(Dataset entries)
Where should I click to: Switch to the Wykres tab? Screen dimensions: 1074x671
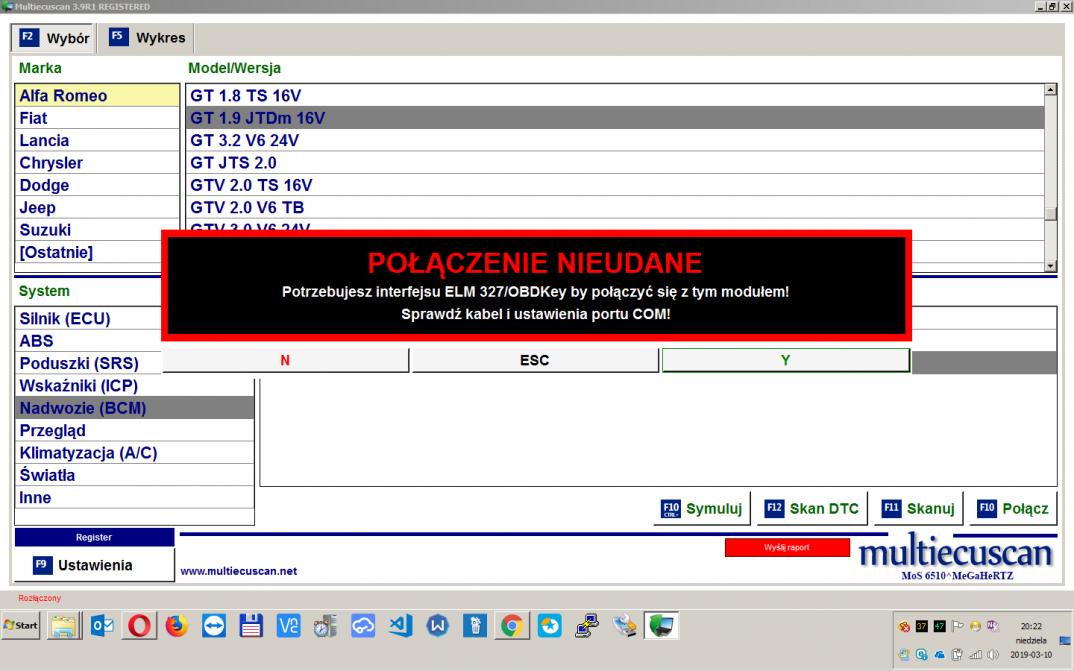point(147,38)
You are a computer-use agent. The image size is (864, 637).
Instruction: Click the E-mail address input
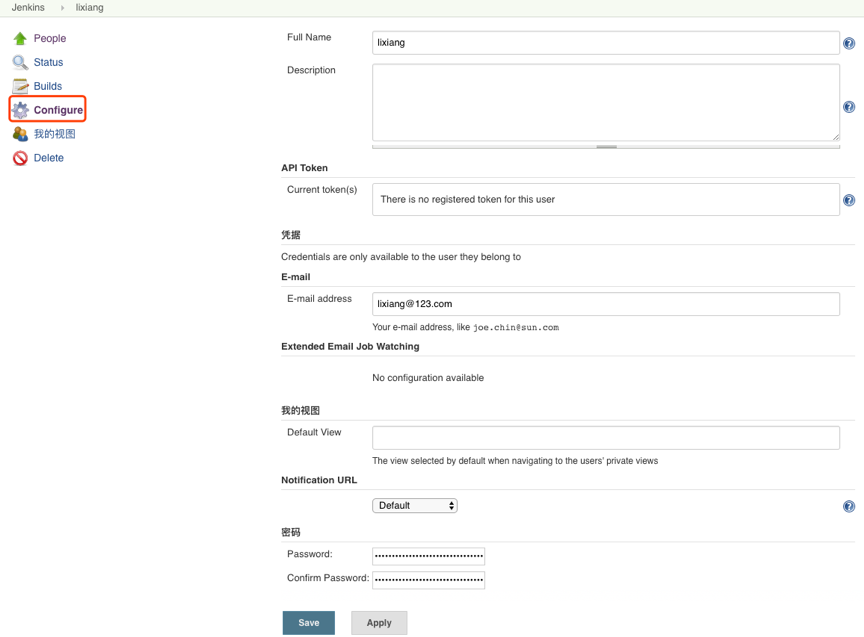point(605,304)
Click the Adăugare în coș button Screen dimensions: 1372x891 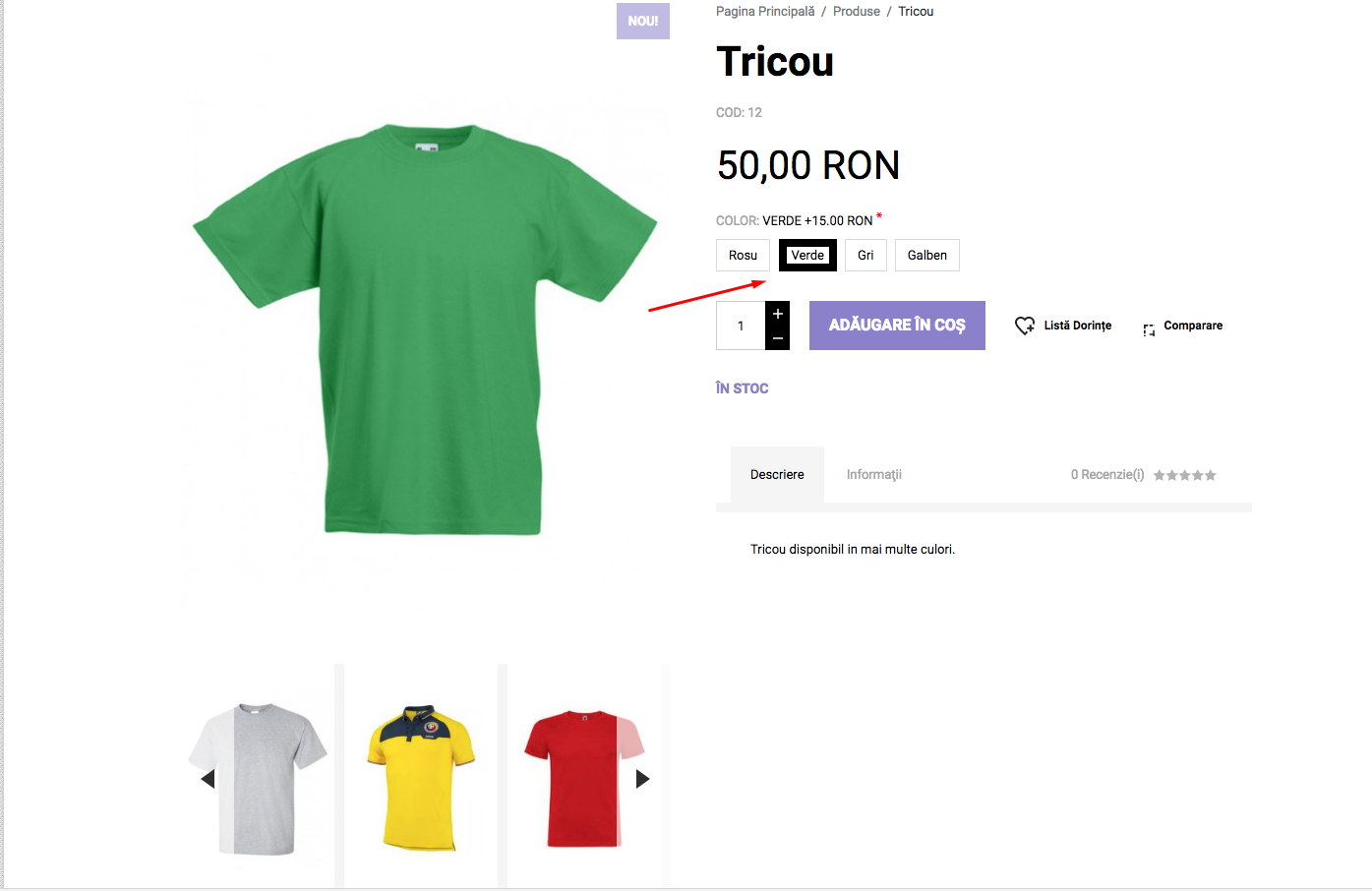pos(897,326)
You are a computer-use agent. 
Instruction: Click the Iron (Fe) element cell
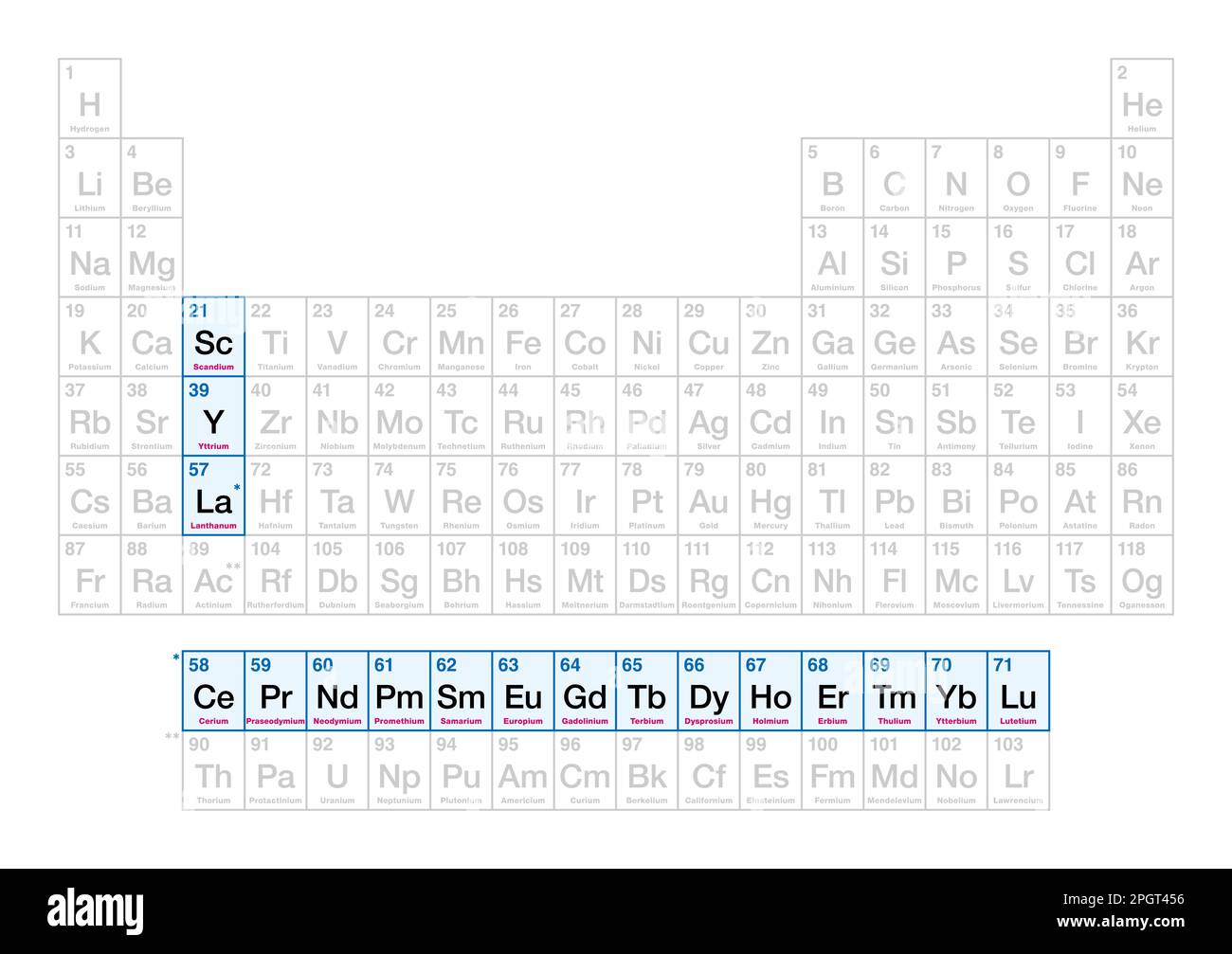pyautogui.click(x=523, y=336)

--

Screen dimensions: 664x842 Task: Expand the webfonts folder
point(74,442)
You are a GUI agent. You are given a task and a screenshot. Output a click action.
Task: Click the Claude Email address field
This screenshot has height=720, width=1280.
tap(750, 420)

■ The problem: A single figure is required: the number of lines in the data where the word "computer" occurs.

■ Answer to this exercise: 2